Fiber Optic Cable Network. Photo: PxHere
Bend loss occurs at bends in an optical fiber that exceed the cable’s rated bend radius. Fiber optic cables are very fragile, and it doesn’t take much force to break the glass inside. Bend loss can also occur on a smaller scale from buffer or jacket imperfections and poor installation practice.
Fiber optic installations are responsible for delivering critical data and require great care to ensure they are kept clean and functioning efficiently. Several measurements can be taken on fiber optic cables to determine their integrity both during installation and well after being placed into service.
Periodic visual and mechanical inspections are recommended to ensure that the fiber cable and its connections have not been subjected to physical or mechanical damage. Optical tests are used on the cable to ensure losses are kept to a minimum.
Basic fiber optic testers function by shining a light down one end of the cable, with a receiver calibrated to the strength of the light source at the other end. With this type of equipment, you can measure how much light is going down the length of the cable.

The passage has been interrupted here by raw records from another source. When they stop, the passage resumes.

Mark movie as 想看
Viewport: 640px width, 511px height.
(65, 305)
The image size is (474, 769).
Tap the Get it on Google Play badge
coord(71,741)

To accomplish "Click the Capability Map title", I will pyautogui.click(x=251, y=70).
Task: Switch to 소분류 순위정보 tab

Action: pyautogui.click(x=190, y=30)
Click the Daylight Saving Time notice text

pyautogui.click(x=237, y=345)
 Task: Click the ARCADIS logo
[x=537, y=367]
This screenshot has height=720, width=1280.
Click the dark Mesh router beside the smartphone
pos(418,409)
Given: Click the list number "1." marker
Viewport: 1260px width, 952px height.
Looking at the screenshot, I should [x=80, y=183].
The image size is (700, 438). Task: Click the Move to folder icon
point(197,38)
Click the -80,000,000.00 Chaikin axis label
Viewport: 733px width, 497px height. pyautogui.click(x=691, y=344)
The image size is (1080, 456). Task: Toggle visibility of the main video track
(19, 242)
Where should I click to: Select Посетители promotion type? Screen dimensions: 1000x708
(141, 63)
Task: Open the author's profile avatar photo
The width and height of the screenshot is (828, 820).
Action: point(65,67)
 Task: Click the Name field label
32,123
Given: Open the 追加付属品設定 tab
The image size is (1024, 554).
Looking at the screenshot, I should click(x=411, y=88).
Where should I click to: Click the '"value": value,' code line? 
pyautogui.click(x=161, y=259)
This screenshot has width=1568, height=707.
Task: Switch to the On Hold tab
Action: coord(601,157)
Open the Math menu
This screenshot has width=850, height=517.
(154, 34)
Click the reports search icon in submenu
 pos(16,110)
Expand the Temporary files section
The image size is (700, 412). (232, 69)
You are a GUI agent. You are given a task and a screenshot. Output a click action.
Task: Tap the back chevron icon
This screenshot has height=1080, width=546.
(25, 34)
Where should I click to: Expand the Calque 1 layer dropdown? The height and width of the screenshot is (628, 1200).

Most test equipment will produce the results in decibels (dB) lost, which you then compare to local site specifications or manufacturer’s recommendations. Time-domain reflectometry (TDR) transmits high-frequency pulses onto a cable so you can examine the reflections along the cable and isolate faults.
Both Electronic and Optical Time-Domain Reflectometers operate on a principle similar to radar. An electronic TDR is used for power cable and the optical TDR is for fiber.
Attenuation loss (or decibel loss) is measured in dB/km. This is the decrease of signal strength as it travels through the fiber optic cable.
Return loss is the amount of light reflected from the far end of the cable back to the source. The lower the number, the better. For example, a reading of -50 dB is better than -10 dB.
Graded refractive index measures how much light is sent down the fiber. This is commonly measured at wavelengths of 850 and 1300 nanometers.
Propagation delay is the time it takes a fiber optic signal to travel from one point to another over a transmission channel.